### EXERCISE AIM
Produce exactly the lines from the one holding "Instruction: Click the Gaming controller icon" through the last line of the data below, with every picture left out.

Records from a collection:
========
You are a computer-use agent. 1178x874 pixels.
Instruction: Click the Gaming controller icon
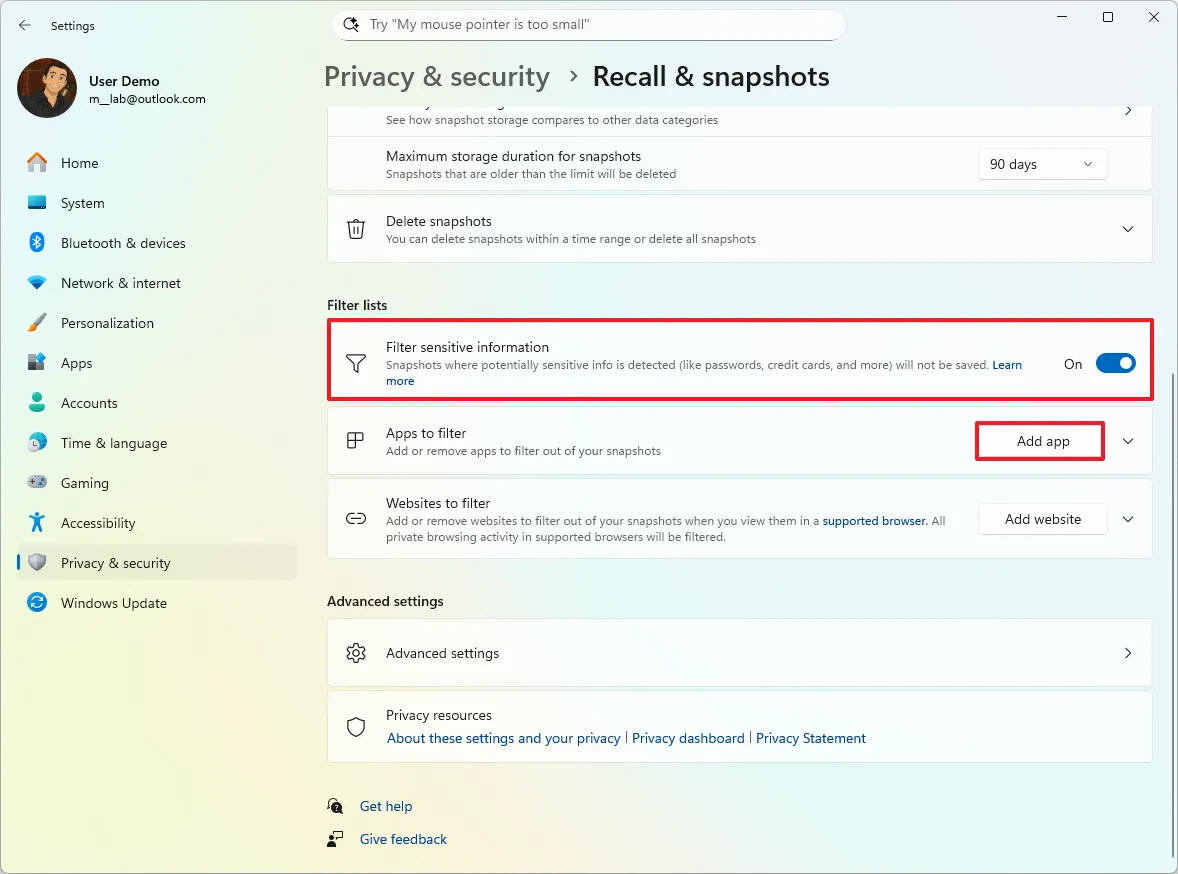pos(37,483)
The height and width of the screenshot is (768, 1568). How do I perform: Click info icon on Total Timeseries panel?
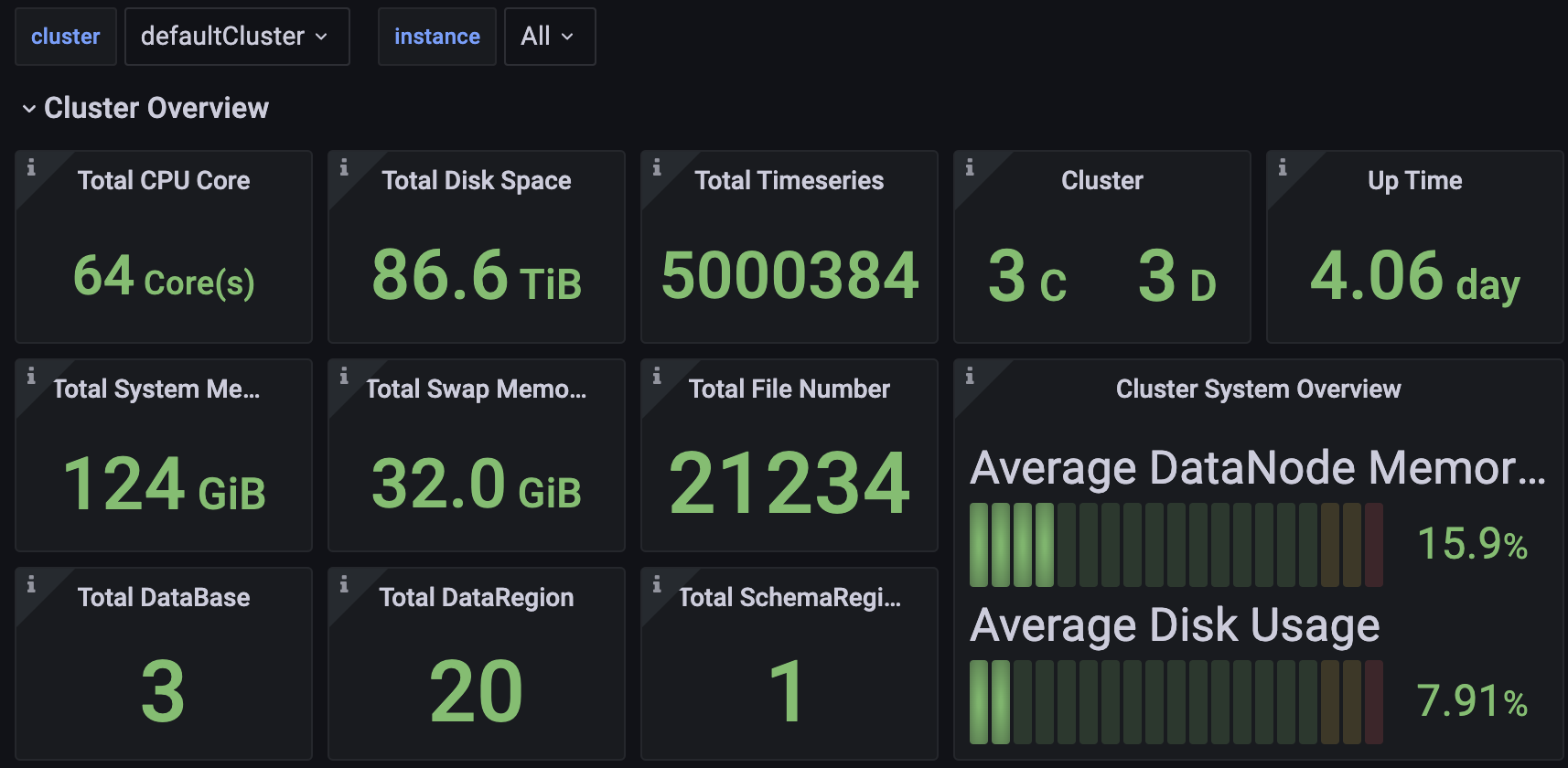pos(657,167)
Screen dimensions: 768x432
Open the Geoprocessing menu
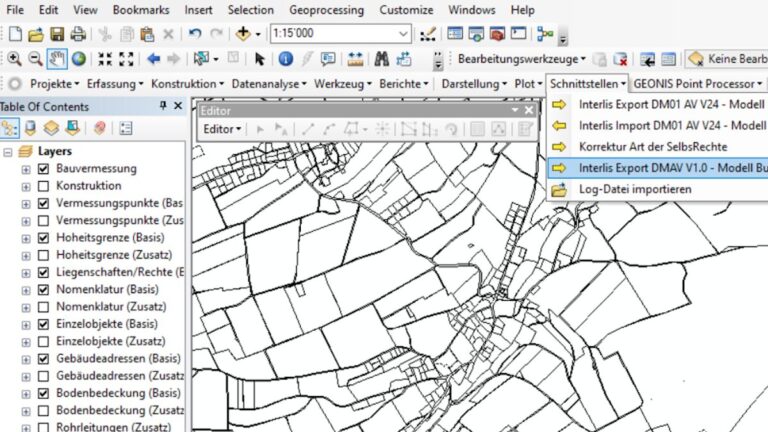[326, 9]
========
### OUTPUT
Instruction: Click the Gaming controller icon
pos(37,483)
The height and width of the screenshot is (768, 1568). How do I perform: Click info icon on Total Timeseries panel?
pos(657,167)
Screen dimensions: 768x432
Open the Geoprocessing menu
[326, 9]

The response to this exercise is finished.